MHB Can Two Numbers from a Set of Thirteen Satisfy This Mathematical Inequality?

[anemone]

Show that among any thirteen real and distinct numbers, it is possible to choose two, says, $a$ and $b$ such that $0<\dfrac{a-b}{1+ab}<2-\sqrt{3}$.

 

[kaliprasad]

Show that among any thirteen real and distinct numbers, it is possible to choose any two, says, $a$ and $b$ such that $0<\dfrac{a-b}{1+ab}<2-\sqrt{3}$.

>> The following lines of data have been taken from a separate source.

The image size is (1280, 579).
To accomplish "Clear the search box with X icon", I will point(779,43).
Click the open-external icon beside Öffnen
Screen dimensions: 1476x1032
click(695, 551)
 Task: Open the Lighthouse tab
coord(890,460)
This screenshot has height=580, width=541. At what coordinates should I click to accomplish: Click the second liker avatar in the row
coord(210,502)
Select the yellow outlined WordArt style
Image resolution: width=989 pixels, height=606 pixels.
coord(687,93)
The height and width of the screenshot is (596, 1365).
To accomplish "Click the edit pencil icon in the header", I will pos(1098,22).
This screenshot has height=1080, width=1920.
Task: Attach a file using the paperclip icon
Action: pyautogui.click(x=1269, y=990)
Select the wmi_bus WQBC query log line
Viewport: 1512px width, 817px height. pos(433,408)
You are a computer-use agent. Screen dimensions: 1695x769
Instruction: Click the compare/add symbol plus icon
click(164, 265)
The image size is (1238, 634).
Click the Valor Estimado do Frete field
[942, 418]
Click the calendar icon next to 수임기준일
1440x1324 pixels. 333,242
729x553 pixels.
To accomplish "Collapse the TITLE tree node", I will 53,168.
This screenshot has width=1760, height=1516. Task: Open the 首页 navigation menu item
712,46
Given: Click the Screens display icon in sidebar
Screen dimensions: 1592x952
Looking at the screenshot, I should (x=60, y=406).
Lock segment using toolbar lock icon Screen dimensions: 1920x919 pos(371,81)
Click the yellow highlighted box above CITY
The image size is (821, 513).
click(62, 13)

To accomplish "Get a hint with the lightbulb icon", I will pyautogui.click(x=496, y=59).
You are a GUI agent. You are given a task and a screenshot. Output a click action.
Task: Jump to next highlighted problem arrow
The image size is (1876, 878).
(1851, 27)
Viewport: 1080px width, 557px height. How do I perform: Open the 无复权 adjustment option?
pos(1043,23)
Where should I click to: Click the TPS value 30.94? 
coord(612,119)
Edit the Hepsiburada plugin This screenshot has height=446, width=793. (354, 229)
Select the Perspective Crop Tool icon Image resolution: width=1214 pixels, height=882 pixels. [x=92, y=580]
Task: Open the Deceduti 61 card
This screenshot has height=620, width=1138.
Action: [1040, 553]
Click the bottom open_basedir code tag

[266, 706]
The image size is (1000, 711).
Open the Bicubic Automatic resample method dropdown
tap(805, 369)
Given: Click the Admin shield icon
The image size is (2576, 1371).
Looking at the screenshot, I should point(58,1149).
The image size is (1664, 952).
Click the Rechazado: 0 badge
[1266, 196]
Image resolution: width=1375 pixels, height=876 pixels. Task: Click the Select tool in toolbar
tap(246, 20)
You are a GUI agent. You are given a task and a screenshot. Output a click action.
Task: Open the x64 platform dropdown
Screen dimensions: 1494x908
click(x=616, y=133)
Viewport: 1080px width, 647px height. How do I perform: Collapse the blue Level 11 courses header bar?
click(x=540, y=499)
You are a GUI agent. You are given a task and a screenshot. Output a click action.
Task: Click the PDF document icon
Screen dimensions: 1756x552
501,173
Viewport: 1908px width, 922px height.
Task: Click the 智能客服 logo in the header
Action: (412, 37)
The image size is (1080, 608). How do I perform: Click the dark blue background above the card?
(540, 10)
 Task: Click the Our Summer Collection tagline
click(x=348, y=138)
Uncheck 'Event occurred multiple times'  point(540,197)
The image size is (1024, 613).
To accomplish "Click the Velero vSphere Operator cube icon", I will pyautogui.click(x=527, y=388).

It cannot any 2 because chosen a and b have to be specific here , Here is the solution

Spoiler

write the numbers has $\tan\ x$. Now x shall be between $-90^0$ to $90^0$. divide -90 to 90 degrees of 12 intervals of 15 degrees each. Now as there are 13 numbers 2 numbers have to in one interval.
say the angles are x, y and tan x = a , tan y = b and a > b
$\dfrac{a-b}{1+ab}= \tan( x - y) \lt tan \ 15 \lt 2-\sqrt{3}$

 

[anemone]

It cannot any 2 because chosen a and b have to be specific here,

Hey kaliprasad, I thought I've already replied to this challenge days ago, so... sorry for the late reply!

Yes, you're right, the wording of the problem sounds wrong, I'll change it so that it becomes a valid and sound problem, thanks for pointing this out...:)

Here is the solution

Spoiler

write the numbers has $\tan\ x$. Now x shall be between $-90^0$ to $90^0$. divide -90 to 90 degrees of 12 intervals of 15 degrees each. Now as there are 13 numbers 2 numbers have to in one interval.
say the angles are x, y and tan x = a , tan y = b and a > b
$\dfrac{a-b}{1+ab}= \tan( x - y) \lt tan \ 15 \lt 2-\sqrt{3}$

Needless to say, you're another math prodigy at our site! Thanks for your neat proof and thanks for participating, also, glad to see you around at the challenge problems sub forum, kali!